Approches géologiques
Les méthodes géologiques de capture carbone sont une solution clé pour le stockage à long terme du CO2 à l'écart de l'atmosphère. Le CO2 capturé peut être comprimé, transporté et injecté dans de profondes formations géologiques poreuses ou des aquifères salins. Ce processus est capable de stocker des gigatonnes de CO2, mais la sélection de sites adéquats est essentielle.
Analyse de la littérature CAS sur la capture carbone
L'analyse de la littérature CAS a révélé un faible nombre de publications sur la capture de CO2 avant 2007, mais une hausse importante ensuite jusqu'à un pic au début des années 2010, suivi d'une stabilisation (Figure 4). Il y avait moins de publications sur la pré-combustion et la combustion des oxy-carburants, ce qui est très probablement dû à la difficulté économique d'adaptation des installations actuelles, mais ces publications ont augmenté récemment. Les dépôts de brevets ont semblé augmenter en 2012 avant de se stabiliser, signe d'un intérêt commercial soutenu.
L'analyse de CAS a également démontré que les publications sur différentes méthodes de conversion du CO2 ont rapidement augmenté au cours des six dernières années par rapport aux années précédentes (Figure 5). Parmi ces méthodes, la méthanation, les processus induits par le plasma et les méthodes de conversion gaz-eau inverses sont celles qui présentaient le plus d'intérêt.
Les chiffres de publication indiquent une hausse rapide de l'intérêt pour la fixation du CO2 biologique, mais le nombre de dépôts de brevets a été constant, ce qui témoigne d'un nombre limité de technologies prêtes pour la commercialisation (Figure 6). Les publications sur la Bioénergie avec la capture et le stockage du carbone (BECCS), en revanche, ont suscité un intérêt important.

*Consigne 1*
Les affirmations suivantes concordent-elles avec le texte sur la capture carbone ? Répondez par oui ou non pour chacune, en citant mot pour mot le passage décisif. (a) Le CO2 capturé peut être injecté dans des aquifères salins. (b) Les dépôts de brevets sur la fixation du CO2 biologique ont fortement augmenté. (c) Les publications sur la capture de CO2 étaient nombreuses avant 2007.
*Consigne 2*
Reproduisez fidèlement le passage du texte sur la capture carbone qui commence à « Les chiffres de » et se termine à « un intérêt important. ».
Les lignes n'interviennent pas dans ce travail.

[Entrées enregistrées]
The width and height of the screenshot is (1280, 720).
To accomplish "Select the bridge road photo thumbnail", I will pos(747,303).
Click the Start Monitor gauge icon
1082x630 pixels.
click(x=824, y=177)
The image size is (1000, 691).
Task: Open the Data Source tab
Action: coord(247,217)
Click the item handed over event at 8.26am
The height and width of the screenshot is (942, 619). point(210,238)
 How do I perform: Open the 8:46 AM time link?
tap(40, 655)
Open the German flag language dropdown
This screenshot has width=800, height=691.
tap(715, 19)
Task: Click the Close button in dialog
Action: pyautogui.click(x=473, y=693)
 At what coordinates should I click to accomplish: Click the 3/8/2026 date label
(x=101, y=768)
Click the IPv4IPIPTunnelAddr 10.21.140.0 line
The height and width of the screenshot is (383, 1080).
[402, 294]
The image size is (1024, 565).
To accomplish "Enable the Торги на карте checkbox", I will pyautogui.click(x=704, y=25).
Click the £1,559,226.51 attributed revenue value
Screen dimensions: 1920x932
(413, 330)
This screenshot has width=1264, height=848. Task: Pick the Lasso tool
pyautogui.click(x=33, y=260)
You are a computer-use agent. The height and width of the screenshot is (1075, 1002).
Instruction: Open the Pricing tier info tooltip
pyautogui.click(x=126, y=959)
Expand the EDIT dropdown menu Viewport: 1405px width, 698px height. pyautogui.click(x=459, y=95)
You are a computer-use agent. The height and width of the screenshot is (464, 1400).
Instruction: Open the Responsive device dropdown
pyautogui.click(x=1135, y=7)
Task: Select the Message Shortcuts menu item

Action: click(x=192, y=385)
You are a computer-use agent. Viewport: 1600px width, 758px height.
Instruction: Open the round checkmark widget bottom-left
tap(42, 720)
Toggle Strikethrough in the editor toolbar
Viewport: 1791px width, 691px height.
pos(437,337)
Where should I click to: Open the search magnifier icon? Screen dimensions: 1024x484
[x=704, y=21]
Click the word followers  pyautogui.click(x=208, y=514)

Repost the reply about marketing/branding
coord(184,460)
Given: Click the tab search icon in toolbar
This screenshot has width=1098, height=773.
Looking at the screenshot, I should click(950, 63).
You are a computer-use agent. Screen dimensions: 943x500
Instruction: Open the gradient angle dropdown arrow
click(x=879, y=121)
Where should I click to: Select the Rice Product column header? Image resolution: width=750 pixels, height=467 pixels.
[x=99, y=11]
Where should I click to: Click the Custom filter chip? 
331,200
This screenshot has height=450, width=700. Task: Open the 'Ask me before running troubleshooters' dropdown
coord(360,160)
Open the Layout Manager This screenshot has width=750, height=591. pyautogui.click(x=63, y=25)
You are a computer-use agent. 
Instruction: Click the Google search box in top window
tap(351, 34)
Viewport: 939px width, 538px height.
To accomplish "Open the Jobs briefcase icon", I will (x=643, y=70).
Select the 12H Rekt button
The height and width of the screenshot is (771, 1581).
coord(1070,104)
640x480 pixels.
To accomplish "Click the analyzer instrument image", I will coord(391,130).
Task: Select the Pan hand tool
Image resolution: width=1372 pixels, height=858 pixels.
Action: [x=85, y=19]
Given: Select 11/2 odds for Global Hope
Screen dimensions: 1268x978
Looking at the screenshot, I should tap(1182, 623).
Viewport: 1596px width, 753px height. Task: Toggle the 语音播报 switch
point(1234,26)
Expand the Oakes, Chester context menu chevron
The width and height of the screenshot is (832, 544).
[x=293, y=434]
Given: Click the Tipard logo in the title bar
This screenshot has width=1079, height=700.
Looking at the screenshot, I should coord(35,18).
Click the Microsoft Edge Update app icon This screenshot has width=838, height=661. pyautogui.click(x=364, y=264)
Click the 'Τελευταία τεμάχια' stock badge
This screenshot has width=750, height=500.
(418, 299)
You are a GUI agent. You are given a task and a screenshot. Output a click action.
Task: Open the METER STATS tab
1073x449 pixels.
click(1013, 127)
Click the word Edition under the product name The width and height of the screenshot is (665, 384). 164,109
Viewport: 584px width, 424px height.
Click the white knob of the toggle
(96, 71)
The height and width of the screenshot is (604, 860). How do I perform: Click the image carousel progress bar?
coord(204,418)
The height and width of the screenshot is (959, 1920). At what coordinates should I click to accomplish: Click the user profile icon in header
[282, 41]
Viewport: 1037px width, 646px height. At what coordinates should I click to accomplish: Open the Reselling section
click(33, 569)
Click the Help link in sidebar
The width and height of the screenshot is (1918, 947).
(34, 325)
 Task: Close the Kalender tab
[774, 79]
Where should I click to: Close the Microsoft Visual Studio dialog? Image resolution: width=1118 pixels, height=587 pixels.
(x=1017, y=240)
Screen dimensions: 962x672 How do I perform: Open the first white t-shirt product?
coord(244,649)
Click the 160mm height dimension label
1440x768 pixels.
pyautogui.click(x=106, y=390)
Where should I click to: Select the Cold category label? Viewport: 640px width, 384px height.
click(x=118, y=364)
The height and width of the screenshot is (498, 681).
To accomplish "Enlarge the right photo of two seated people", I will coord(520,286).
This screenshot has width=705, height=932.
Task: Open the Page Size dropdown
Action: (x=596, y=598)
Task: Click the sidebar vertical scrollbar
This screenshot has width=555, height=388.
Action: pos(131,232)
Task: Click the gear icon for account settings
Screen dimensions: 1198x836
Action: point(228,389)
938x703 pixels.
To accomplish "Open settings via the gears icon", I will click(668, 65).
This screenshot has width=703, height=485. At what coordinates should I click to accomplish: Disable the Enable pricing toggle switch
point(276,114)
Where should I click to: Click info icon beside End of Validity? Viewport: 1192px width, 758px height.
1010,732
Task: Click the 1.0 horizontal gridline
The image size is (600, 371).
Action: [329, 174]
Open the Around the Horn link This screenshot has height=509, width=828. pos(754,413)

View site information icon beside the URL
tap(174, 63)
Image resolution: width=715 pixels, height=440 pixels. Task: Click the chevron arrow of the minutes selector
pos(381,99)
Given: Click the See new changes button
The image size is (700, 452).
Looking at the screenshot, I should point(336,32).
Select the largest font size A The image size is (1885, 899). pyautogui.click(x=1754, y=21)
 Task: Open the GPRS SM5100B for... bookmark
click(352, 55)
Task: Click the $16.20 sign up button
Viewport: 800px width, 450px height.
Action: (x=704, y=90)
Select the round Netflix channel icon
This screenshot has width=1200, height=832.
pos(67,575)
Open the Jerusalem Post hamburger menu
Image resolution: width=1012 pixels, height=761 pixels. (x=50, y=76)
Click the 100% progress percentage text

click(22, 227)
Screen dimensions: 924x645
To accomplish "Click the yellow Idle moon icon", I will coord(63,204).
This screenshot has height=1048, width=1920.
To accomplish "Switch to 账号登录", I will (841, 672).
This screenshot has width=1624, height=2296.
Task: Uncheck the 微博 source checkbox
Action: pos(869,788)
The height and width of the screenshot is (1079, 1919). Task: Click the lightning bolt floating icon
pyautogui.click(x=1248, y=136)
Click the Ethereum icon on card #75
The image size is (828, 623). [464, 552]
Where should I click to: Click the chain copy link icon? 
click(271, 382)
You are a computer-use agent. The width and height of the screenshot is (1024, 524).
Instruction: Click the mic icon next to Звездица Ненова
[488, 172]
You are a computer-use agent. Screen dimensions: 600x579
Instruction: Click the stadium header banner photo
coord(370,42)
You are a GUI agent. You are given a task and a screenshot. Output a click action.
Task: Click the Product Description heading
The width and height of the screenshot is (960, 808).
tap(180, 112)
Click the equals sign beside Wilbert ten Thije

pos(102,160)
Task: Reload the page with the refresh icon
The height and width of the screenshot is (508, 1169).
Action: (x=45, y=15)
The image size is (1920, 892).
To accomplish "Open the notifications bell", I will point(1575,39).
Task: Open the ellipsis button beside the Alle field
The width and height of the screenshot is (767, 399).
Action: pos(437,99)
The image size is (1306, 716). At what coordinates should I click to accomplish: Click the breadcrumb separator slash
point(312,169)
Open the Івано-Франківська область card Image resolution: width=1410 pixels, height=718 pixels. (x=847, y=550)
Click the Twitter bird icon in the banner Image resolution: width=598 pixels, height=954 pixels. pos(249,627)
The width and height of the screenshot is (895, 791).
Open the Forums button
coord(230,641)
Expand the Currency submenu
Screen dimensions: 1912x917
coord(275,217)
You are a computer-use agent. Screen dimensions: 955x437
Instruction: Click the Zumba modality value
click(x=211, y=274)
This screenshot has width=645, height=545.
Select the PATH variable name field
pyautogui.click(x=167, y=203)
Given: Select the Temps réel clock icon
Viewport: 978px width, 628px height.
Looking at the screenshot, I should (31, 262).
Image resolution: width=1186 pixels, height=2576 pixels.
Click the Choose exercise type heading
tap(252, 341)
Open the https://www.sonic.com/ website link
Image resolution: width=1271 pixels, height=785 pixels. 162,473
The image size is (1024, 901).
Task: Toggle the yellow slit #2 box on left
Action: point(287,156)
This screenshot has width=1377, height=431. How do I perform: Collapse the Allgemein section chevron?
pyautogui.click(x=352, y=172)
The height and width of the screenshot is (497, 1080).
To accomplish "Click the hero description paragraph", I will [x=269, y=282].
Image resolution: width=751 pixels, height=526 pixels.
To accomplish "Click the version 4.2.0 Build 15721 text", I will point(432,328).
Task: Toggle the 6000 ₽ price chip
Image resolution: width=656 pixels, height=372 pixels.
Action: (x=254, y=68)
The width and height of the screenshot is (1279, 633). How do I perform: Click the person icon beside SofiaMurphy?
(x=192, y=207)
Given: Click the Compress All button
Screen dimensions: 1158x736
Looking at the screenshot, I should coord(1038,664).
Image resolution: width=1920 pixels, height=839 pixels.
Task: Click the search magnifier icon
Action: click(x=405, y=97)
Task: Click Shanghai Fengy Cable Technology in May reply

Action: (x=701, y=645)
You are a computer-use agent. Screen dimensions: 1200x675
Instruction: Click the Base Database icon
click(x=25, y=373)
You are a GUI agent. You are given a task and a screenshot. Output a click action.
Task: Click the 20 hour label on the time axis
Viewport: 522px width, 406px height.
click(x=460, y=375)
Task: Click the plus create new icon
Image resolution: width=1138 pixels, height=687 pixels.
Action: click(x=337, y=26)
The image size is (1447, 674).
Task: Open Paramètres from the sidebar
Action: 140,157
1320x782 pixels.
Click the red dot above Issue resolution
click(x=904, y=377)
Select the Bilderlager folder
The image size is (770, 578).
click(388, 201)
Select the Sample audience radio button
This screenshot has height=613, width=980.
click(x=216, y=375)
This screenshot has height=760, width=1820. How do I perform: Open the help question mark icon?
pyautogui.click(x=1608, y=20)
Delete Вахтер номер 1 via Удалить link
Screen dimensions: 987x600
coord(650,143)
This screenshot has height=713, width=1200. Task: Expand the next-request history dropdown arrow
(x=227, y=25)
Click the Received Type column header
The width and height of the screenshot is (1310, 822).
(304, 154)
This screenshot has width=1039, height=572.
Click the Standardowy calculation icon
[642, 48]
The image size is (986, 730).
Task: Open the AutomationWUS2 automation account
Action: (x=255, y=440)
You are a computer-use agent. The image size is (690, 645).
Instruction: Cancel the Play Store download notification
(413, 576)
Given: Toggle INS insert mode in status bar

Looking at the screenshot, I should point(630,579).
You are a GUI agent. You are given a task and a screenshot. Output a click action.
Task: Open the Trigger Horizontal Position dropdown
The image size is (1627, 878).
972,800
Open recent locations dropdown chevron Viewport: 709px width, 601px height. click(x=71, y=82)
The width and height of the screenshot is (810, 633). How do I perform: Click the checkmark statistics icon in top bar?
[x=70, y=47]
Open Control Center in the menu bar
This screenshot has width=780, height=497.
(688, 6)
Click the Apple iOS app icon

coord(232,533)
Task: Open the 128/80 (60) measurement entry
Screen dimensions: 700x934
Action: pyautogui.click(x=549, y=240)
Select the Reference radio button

*Zone de réponse 1*
(a) Oui : « injecté dans de profondes formations géologiques poreuses ou des aquifères salins »
(b) Non : « le nombre de dépôts de brevets a été constant »
(c) Non : « un faible nombre de publications sur la capture de CO2 avant 2007 »

*Zone de réponse 2*
Les chiffres de publication indiquent une hausse rapide de l'intérêt pour la fixation du CO2 biologique, mais le nombre de dépôts de brevets a été constant, ce qui témoigne d'un nombre limité de technologies prêtes pour la commercialisation (Figure 6). Les publications sur la Bioénergie avec la capture et le stockage du carbone (BECCS), en revanche, ont suscité un intérêt important.